The Celebration of Black Excellence was an event for everyone, but especially the kids according to Owens. He added it's important for kids to know about Black History and how they can accomplish anything they want to in life, just like the trailblazers they learned about.

"It’s very important for people to know, especially the kids who were performing because that’s the next generation. And out of all the 28 kids we had, 28 kids got information today that they can store, that they didn’t know about, and they and can pass it (the knowledge) onto the next generation. They can achieve anything they want. There’s nothing you can’t do because the people they (the kids) speak about are the people who lived the same life they lived -- in maybe worse conditions like poverty and racism. But they can overcome those obstacles," said Owens.

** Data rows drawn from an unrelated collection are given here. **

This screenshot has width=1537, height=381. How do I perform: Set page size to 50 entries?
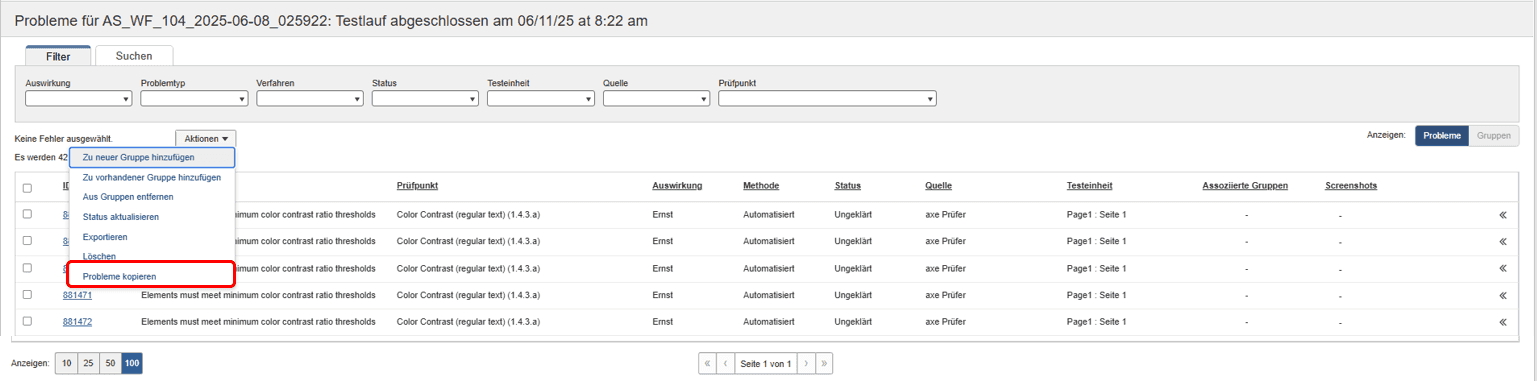[x=111, y=364]
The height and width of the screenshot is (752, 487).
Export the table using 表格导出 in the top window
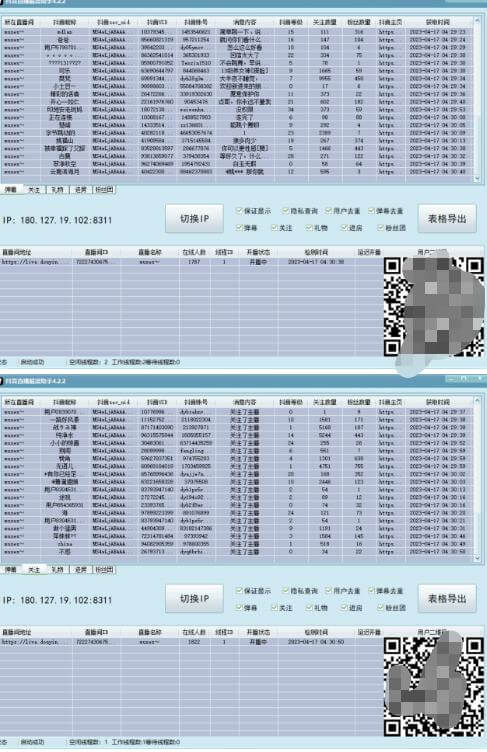pyautogui.click(x=447, y=219)

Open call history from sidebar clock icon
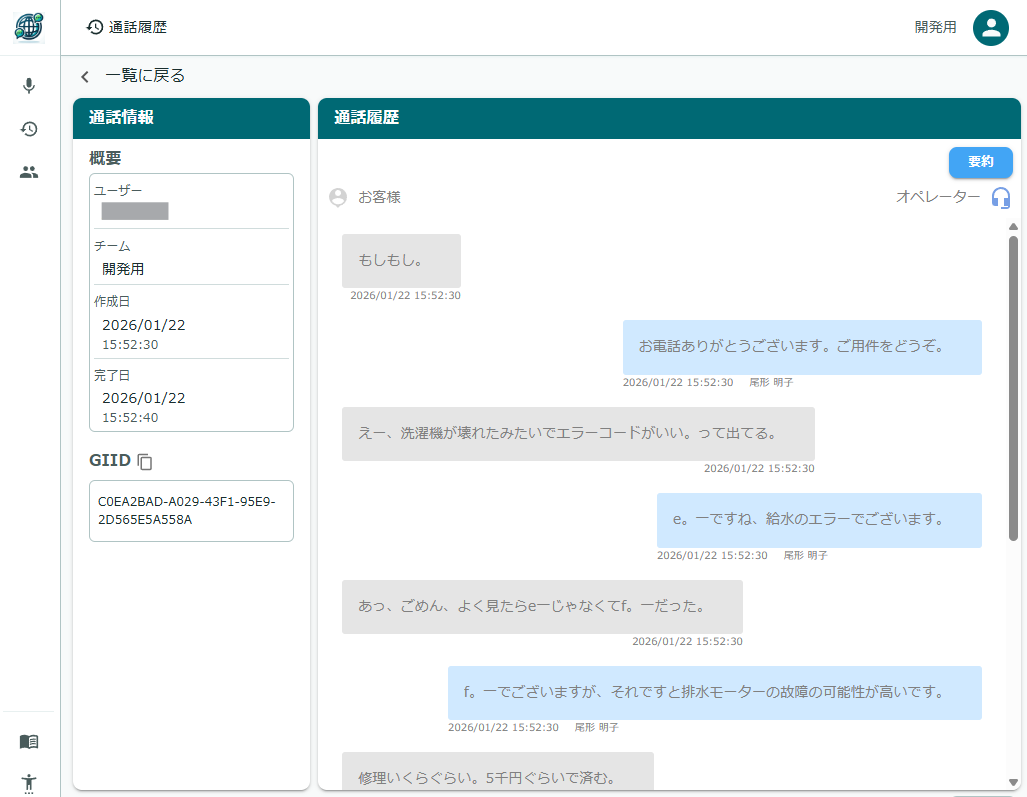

Georgia Verdier, president of the Elmira-Corning NAACP branch, said believing in the youth prepares them for the future. 

"They will be our future ambassadors When we are all gone, they will carry on. When there's negativity going on, we talk about it a lot. But when there's positive things happening, we say, 'good job' and move on. We are here to make sure we set the tone for them. We are like their foundation...but they have the energy. So, we are investing in them, and hoping they represent us well in the future," said Verdier.

One of the performers from Saturday's event was Jeriah Moss. Moss said the event was about representing the Black community because it doesn't get the recognition it deserves.

"It’s representing our Black History heroes that don’t normally get recognized in schools. Today’s event was all about appreciating yourself, appreciating the color of your skin, and no matter what you look like -- you’re beautiful," said Moss, a performer with the 607 Unity Dance Team.

Another dancer from 607 Unity Dance Team was Ariana Richardson -- who said the dance performance today was about African culture.

"African culture doesn’t get the credit it deserves. It's authentic, original, and I feel like I can be myself here. So, this month (and event) is to credit all of the African Americans that did stuff who weren’t (given credit for what they did)," said Richardson.